The National Institute for Health and Care Excellence (NICE) has published a new quality standard on borderline and antisocial personality disorders. In particular, NICE says people with possible BPD or ASPD should have a structured assessment by a mental health specialist before they are given a diagnosis. Prescription of antipsychotic or sedative medication for these patients should be only for short periods if they have a crisis, or if they have another condition for which this medication is appropriate.
Symptoms of BPD include emotions that are up and down; an unstable sense of identity, self-image and mood, with a fear of abandonment and rejection; and a strong tendency towards suicidal thinking and self-harm. People with BPD may have difficulties in establishing and maintaining relationships.
Symptoms of ASPD include impulsivity, anger and associated behaviours, including recklessness and deceitfulness. As a result of their lack of regard for the consequences of their behaviour and for the feelings of others, people with ASPD may experience unstable personal relationships.
The causes of personality disorder are not fully known, but may include trauma in early childhood, such as abuse, violence and neglect. Neurological and genetic factors may also play a part. ASPD affects far more men than women, according to NHS Choices, but it tends to improve with age, reducing during the 30s or 40s. People with ASPD are at high risk of going to prison at some point in their lives. They are also three to five times more likely than the general population to misuse alcohol or drugs and are at high risk of self-harm or suicide.

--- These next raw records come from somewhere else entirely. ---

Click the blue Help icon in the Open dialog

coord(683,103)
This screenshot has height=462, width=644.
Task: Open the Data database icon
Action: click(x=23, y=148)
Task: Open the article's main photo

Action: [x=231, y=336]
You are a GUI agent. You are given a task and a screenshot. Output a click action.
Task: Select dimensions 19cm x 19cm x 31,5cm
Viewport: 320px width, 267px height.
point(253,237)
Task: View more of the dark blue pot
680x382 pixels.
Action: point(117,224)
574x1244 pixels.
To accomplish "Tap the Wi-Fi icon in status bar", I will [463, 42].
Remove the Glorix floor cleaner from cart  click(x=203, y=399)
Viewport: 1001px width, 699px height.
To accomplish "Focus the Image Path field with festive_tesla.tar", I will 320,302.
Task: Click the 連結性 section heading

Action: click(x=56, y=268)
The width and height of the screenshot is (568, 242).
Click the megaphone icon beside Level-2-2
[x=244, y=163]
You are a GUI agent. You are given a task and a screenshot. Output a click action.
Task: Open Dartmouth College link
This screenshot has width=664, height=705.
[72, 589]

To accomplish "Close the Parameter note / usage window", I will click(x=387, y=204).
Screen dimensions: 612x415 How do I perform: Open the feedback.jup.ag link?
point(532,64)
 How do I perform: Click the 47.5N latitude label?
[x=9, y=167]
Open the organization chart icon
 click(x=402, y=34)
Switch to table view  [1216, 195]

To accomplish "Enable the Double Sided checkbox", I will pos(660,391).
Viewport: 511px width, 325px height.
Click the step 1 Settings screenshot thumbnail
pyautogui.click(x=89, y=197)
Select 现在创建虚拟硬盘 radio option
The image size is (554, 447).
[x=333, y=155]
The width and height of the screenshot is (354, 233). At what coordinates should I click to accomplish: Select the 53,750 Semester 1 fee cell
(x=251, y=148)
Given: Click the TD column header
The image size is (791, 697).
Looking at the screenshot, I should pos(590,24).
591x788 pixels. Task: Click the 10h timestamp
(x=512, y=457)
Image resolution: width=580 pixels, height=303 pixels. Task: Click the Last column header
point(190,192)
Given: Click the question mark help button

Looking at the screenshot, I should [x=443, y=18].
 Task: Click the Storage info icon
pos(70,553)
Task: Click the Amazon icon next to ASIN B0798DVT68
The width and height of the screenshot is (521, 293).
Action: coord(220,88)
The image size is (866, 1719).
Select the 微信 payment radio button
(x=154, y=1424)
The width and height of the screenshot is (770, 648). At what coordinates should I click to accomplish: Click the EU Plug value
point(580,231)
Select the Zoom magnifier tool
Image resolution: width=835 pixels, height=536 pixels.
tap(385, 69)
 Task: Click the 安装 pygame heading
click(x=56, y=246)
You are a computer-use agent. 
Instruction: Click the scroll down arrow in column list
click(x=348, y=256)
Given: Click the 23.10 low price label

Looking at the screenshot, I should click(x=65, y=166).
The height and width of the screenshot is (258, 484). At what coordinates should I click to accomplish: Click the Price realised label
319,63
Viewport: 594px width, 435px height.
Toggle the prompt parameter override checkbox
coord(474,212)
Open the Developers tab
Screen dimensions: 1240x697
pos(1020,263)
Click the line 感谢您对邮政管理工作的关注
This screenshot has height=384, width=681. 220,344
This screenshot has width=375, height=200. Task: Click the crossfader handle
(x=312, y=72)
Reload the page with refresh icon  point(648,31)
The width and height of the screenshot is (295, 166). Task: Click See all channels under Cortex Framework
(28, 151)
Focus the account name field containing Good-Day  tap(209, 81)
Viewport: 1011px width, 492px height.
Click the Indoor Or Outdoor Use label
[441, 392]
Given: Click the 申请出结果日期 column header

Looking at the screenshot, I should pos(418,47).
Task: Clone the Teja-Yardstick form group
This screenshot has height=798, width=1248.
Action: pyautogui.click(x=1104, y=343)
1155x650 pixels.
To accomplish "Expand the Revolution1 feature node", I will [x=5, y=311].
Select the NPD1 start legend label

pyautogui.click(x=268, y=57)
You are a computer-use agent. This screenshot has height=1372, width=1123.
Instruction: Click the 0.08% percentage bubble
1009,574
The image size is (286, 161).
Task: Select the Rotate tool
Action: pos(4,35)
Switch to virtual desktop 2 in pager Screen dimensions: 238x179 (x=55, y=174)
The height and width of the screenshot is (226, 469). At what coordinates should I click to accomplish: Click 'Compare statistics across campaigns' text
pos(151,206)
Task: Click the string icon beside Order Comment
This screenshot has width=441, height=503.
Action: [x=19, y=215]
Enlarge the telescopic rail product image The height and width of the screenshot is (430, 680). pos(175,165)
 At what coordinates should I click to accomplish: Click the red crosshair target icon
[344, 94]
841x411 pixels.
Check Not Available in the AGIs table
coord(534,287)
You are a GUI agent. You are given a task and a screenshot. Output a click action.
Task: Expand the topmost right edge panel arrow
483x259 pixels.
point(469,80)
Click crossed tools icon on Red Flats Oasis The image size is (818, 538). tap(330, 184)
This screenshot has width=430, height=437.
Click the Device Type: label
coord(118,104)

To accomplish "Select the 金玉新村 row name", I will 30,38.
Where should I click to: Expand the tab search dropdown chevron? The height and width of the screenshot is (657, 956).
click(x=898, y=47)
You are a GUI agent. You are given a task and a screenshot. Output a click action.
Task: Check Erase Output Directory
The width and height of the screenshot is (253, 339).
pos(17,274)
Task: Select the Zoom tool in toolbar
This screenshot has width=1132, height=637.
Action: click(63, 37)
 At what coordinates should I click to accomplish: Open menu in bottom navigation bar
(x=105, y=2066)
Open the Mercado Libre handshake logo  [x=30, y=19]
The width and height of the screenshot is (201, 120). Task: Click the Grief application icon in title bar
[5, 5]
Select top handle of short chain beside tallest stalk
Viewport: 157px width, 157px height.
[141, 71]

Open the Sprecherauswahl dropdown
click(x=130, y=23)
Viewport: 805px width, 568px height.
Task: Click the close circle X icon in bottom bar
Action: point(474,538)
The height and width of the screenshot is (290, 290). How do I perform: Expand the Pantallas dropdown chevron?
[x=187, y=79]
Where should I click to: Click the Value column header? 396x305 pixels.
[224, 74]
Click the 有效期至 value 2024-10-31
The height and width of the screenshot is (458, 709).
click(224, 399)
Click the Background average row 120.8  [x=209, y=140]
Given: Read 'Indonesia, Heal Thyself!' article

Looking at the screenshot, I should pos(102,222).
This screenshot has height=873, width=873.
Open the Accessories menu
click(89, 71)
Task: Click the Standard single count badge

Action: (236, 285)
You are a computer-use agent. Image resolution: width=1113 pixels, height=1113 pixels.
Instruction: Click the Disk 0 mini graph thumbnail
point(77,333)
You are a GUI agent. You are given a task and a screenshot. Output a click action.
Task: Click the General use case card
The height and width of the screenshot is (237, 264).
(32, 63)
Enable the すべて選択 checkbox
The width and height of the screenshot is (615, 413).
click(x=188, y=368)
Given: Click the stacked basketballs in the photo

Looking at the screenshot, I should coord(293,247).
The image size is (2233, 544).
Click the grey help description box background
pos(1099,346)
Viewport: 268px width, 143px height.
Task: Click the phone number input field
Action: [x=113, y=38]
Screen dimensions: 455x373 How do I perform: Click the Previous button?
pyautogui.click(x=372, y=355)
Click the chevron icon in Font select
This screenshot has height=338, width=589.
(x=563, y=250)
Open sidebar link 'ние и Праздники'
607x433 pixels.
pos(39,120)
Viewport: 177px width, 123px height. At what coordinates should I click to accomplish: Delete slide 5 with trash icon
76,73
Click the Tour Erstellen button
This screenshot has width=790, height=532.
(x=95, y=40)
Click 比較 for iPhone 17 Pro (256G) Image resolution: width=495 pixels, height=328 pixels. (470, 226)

NICE recommends that people with BPD be offered psychological therapies, and be involved in choosing the type, duration and intensity of therapy. Those with ASPD should be offered group-based cognitive and behavioural therapies, and have a say in the duration and intensity of these interventions.
Karen Wright, principal lecturer at the School of Health, University of Central Lancashire
‘These new standards combine two personality disorders that are complex, disabling and present some challenges to services – but they can also be very different. Those with BPD can be vulnerable, with few defences, and are likely to harm themselves, while those with ASPD may have no care for others. The concern is that health professionals will see a greater similarity between them than exists.
‘Young people transitioning into adult services need a new assessment, rather than a label. While the reference by NICE to supervision for healthcare professionals is welcome, it must be done by someone who understands personality disorders.’